▶ _What you need to do_:
In the records below, work out how many lines hold the word "navigation". Report the number alone.

========================

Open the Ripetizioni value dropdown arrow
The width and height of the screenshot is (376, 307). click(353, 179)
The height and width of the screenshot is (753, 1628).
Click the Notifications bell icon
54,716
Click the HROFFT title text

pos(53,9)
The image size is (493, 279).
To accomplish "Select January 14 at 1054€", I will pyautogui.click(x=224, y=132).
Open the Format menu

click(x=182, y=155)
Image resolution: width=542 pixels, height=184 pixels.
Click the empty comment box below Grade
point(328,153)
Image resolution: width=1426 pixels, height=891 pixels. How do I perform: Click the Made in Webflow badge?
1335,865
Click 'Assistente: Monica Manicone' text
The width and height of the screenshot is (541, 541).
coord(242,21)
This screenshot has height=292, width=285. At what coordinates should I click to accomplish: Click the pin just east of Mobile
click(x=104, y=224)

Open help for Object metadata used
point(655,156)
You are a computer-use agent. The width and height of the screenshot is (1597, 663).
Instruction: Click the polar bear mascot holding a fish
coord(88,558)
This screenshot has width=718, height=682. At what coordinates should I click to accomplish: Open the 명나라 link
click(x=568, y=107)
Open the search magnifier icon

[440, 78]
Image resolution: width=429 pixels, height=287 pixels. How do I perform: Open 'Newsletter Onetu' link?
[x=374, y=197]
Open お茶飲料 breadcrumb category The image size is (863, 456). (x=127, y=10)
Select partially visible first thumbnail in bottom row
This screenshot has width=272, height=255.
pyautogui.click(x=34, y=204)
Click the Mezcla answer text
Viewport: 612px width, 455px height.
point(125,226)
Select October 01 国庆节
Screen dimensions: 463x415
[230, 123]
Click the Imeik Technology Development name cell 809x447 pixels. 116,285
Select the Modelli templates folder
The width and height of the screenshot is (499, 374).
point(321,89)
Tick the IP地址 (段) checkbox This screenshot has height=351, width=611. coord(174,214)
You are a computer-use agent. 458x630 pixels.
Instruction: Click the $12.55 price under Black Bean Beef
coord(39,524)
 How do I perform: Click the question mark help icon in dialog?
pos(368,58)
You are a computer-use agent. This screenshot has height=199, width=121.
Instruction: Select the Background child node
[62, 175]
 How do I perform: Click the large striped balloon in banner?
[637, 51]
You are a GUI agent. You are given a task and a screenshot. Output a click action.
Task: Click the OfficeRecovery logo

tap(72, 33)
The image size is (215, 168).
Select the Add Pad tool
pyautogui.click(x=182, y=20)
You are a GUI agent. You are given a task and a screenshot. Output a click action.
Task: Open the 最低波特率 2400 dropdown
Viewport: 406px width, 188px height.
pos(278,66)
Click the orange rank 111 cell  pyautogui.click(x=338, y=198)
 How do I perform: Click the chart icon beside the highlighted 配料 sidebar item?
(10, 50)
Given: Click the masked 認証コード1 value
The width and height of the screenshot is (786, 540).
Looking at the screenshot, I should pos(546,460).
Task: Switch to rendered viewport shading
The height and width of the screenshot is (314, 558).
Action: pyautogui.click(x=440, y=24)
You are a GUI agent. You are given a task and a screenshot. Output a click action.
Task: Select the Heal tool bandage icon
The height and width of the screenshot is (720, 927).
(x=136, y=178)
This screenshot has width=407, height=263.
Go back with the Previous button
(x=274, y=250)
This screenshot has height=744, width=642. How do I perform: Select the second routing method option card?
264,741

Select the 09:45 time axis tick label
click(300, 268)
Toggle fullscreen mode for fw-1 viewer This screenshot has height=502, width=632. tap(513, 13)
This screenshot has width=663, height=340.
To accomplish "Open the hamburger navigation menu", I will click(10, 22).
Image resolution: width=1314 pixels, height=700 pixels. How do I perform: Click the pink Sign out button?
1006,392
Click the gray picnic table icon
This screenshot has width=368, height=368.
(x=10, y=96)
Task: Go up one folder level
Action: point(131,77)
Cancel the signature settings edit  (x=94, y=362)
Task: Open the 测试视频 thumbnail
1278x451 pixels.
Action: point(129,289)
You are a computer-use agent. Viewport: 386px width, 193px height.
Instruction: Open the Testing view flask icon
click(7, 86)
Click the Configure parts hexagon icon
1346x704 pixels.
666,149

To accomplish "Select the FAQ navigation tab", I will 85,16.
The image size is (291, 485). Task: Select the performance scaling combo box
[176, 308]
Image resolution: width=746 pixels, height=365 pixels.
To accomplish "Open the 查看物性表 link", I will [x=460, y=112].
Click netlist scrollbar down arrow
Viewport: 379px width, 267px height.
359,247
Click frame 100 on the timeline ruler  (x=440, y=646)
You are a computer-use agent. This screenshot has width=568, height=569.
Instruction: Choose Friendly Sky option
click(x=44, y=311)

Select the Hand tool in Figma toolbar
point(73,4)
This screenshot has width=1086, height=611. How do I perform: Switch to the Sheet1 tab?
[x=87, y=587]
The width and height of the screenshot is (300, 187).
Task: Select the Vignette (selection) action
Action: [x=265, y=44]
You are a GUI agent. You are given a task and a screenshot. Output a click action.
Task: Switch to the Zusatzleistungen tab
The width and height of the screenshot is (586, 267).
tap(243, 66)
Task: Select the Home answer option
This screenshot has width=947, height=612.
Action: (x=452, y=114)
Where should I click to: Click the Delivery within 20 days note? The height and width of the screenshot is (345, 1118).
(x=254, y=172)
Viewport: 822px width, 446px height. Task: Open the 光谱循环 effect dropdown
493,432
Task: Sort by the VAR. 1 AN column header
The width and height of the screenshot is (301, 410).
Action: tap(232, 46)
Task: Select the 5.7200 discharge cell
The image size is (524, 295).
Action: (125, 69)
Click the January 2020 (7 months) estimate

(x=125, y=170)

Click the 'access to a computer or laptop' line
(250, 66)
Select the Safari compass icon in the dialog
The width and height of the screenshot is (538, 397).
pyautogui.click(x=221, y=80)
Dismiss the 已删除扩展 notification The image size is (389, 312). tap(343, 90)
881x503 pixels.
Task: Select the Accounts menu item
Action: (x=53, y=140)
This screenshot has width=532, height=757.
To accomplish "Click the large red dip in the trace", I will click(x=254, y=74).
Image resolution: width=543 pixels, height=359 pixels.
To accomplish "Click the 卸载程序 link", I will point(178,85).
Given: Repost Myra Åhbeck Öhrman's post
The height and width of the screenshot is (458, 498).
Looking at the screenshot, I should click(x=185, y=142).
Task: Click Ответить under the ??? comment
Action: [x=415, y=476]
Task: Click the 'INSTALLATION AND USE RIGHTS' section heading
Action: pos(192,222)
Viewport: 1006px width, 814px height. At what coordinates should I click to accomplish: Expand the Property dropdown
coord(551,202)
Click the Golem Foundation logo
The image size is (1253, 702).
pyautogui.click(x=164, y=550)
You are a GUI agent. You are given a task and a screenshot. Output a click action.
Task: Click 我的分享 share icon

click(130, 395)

========================

▶ _Answer to this problem_:
2